▶ Data for this task:
╭──
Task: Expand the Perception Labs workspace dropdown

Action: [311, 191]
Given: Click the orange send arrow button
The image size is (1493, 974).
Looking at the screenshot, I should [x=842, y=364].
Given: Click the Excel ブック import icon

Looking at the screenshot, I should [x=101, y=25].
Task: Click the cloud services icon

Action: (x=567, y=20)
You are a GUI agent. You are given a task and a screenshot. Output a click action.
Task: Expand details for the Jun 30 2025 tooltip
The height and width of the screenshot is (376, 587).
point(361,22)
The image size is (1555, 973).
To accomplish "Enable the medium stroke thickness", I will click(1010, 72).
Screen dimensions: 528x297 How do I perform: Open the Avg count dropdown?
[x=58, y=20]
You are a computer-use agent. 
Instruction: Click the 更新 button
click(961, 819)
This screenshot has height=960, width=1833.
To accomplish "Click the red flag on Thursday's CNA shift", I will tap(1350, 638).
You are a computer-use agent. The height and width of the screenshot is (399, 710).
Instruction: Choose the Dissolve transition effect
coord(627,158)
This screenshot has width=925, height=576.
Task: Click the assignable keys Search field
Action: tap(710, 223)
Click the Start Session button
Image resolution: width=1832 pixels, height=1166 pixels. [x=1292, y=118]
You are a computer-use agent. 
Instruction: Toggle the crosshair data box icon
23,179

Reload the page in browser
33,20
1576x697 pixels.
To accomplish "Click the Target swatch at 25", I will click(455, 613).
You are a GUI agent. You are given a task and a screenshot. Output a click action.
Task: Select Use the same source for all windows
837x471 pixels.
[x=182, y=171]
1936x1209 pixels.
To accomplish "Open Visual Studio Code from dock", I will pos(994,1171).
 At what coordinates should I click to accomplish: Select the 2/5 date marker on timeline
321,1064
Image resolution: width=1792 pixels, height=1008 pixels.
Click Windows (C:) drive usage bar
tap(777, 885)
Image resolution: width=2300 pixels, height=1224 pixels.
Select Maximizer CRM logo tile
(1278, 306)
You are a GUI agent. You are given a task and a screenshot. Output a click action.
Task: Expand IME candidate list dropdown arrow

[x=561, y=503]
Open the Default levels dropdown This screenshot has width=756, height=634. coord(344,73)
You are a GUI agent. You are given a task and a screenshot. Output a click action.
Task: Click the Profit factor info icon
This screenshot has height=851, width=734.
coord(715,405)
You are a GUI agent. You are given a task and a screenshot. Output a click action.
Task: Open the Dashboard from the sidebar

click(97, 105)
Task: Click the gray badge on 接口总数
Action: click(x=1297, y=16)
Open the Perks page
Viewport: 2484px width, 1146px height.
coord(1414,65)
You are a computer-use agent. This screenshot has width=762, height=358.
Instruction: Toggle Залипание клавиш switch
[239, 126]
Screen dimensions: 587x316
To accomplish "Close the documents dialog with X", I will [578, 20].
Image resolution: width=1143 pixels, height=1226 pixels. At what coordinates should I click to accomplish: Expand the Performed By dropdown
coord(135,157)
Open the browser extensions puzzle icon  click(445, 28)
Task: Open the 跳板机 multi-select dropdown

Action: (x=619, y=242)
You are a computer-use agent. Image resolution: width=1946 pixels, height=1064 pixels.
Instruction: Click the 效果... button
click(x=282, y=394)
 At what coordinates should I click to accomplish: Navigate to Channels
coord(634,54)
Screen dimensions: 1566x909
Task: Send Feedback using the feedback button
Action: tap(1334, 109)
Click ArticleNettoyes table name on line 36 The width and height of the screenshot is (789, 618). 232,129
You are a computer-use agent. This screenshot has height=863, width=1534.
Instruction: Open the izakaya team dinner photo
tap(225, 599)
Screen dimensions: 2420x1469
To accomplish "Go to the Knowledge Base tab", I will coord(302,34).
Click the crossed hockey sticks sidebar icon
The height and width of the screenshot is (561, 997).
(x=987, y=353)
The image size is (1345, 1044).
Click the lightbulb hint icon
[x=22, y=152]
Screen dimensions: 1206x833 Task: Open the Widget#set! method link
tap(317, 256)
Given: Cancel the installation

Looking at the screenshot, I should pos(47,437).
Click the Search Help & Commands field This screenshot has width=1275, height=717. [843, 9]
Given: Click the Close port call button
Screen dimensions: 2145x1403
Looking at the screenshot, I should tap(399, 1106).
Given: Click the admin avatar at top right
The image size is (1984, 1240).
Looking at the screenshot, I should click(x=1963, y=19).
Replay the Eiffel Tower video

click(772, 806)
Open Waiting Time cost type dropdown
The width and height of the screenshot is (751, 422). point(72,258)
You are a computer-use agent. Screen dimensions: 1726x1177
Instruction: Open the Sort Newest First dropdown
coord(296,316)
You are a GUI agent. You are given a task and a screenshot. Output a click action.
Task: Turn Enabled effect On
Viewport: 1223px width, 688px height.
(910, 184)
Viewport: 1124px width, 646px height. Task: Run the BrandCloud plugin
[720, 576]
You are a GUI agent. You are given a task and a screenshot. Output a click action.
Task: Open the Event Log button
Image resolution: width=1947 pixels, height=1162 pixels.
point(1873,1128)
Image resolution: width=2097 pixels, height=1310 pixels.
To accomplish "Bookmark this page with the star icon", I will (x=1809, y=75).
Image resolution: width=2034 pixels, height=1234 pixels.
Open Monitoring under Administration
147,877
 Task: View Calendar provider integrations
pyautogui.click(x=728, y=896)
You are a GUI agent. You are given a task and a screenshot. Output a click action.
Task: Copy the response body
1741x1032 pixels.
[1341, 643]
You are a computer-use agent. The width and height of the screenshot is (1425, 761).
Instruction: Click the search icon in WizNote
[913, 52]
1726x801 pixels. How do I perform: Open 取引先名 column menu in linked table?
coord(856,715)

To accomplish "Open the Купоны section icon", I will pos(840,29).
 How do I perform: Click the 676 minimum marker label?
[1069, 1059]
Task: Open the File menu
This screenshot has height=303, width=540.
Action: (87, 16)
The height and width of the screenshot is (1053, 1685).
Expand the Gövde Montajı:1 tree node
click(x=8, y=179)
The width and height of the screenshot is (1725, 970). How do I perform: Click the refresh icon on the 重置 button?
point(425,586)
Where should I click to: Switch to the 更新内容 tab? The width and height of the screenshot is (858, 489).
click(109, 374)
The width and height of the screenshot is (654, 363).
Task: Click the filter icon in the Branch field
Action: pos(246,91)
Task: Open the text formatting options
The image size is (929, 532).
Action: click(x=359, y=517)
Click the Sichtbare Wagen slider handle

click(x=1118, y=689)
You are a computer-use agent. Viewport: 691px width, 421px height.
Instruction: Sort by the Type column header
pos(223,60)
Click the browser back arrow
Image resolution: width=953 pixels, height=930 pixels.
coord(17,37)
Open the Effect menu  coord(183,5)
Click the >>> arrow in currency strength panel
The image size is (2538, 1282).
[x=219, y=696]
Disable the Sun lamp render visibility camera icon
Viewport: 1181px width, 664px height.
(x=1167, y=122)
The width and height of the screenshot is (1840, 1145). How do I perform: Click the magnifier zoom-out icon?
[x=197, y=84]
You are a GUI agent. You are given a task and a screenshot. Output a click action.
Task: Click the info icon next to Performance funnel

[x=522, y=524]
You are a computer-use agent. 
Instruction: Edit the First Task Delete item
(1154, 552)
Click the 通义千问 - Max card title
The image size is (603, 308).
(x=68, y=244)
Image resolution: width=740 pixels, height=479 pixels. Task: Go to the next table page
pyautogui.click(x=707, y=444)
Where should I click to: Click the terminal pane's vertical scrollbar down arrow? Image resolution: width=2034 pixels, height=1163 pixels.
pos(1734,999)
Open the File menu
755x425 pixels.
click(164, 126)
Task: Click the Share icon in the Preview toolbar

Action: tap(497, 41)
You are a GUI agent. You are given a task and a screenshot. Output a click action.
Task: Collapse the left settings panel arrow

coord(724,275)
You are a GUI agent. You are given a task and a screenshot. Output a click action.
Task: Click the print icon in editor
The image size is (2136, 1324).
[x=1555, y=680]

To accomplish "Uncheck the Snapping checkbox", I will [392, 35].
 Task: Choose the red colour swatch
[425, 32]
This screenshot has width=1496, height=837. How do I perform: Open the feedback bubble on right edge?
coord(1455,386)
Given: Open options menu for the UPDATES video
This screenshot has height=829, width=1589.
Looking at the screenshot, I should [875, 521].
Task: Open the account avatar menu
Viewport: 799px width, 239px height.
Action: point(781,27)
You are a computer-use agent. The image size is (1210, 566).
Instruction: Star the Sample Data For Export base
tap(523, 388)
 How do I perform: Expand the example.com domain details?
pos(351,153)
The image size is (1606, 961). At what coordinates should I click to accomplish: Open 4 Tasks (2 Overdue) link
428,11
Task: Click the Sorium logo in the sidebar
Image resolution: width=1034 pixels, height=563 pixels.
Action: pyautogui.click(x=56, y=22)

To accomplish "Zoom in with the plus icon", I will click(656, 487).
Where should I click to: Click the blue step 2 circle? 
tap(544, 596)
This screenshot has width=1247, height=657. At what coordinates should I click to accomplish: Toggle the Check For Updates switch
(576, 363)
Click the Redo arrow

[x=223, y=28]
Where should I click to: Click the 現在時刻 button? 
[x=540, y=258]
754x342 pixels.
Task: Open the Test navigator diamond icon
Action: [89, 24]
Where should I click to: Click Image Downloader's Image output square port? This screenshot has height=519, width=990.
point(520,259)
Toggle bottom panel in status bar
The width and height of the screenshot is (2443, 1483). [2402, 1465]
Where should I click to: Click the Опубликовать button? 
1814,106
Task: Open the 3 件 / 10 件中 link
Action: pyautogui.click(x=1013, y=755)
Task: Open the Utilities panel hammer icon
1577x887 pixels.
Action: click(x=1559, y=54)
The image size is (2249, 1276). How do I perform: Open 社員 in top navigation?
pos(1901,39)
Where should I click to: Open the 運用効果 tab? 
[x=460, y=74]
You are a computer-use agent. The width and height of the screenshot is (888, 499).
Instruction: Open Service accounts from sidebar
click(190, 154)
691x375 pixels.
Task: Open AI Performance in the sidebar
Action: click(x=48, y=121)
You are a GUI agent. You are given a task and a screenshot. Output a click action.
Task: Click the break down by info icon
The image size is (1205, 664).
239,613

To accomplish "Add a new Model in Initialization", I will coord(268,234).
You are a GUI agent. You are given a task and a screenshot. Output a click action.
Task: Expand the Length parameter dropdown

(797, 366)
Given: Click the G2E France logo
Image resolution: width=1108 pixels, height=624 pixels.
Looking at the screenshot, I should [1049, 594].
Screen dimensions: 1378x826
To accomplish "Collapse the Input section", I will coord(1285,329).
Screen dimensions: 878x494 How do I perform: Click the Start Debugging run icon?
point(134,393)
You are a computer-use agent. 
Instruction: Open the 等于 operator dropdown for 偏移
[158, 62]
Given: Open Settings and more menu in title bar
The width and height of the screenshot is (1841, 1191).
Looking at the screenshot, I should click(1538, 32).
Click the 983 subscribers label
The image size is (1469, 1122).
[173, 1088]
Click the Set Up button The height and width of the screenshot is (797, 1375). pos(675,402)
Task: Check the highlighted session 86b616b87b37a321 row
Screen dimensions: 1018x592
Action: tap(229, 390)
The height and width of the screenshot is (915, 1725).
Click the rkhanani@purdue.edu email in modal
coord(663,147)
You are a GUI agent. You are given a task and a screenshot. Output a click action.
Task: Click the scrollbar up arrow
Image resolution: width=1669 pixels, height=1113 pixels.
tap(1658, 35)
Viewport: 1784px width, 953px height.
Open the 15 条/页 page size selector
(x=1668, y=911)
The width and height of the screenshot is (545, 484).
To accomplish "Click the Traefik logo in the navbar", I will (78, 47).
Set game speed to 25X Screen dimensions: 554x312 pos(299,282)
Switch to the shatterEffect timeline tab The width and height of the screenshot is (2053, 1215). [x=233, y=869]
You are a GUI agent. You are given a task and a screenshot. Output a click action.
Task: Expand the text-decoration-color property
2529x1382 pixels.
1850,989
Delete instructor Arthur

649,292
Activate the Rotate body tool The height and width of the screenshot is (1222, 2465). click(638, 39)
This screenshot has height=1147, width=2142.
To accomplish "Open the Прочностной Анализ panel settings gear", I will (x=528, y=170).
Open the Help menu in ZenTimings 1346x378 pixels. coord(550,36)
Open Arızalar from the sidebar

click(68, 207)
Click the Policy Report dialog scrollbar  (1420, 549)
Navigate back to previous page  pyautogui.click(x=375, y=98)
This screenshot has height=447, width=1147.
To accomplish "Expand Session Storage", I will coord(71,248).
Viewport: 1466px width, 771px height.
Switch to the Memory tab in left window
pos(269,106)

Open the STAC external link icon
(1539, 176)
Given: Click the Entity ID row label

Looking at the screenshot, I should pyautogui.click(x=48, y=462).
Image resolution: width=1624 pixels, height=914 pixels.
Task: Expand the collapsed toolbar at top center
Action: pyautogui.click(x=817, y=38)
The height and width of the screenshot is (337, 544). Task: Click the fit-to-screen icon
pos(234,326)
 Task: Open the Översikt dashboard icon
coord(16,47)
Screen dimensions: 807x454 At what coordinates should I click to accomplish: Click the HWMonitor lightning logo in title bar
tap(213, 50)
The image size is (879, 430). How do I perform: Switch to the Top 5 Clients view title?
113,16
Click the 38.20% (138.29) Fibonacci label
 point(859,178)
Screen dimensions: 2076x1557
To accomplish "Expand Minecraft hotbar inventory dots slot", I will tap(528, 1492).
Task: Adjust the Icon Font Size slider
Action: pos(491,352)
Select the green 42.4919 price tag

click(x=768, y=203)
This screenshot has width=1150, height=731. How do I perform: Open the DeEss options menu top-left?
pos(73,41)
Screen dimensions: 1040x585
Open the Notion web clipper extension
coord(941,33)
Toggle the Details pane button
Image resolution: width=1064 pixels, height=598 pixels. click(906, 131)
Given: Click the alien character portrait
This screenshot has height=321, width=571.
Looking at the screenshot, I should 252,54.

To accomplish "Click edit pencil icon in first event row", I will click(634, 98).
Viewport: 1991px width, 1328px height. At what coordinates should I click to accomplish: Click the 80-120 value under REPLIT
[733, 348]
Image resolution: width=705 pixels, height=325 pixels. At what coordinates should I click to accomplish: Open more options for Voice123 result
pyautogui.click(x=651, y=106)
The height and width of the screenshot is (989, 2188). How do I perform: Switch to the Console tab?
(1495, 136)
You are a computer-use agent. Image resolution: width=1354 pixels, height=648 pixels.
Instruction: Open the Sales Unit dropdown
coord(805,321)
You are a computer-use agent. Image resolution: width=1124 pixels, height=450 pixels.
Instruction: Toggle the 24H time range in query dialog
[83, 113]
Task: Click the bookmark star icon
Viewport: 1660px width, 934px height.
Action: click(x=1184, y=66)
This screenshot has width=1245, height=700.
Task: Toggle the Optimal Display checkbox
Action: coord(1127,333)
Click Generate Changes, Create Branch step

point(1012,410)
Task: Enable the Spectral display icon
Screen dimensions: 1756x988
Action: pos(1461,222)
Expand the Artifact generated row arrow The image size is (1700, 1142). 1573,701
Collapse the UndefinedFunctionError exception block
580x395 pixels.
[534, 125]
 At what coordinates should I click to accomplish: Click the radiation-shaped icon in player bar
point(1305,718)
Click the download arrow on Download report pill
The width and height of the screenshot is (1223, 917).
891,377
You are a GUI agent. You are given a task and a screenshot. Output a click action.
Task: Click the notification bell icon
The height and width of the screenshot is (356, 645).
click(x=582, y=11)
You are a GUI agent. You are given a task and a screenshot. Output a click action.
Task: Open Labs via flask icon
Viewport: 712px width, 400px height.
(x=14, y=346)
╰──
▶ Required action: What is needed is an exact copy of the entries above, from the first line through the line holding "The image size is (1555, 973).", with both of those lines kept; please give nothing else.

▶ Task result:
Task: Expand the Perception Labs workspace dropdown

Action: [311, 191]
Given: Click the orange send arrow button
The image size is (1493, 974).
Looking at the screenshot, I should [x=842, y=364].
Given: Click the Excel ブック import icon

Looking at the screenshot, I should [x=101, y=25].
Task: Click the cloud services icon

Action: (x=567, y=20)
You are a GUI agent. You are given a task and a screenshot. Output a click action.
Task: Expand details for the Jun 30 2025 tooltip
The height and width of the screenshot is (376, 587).
point(361,22)
The image size is (1555, 973).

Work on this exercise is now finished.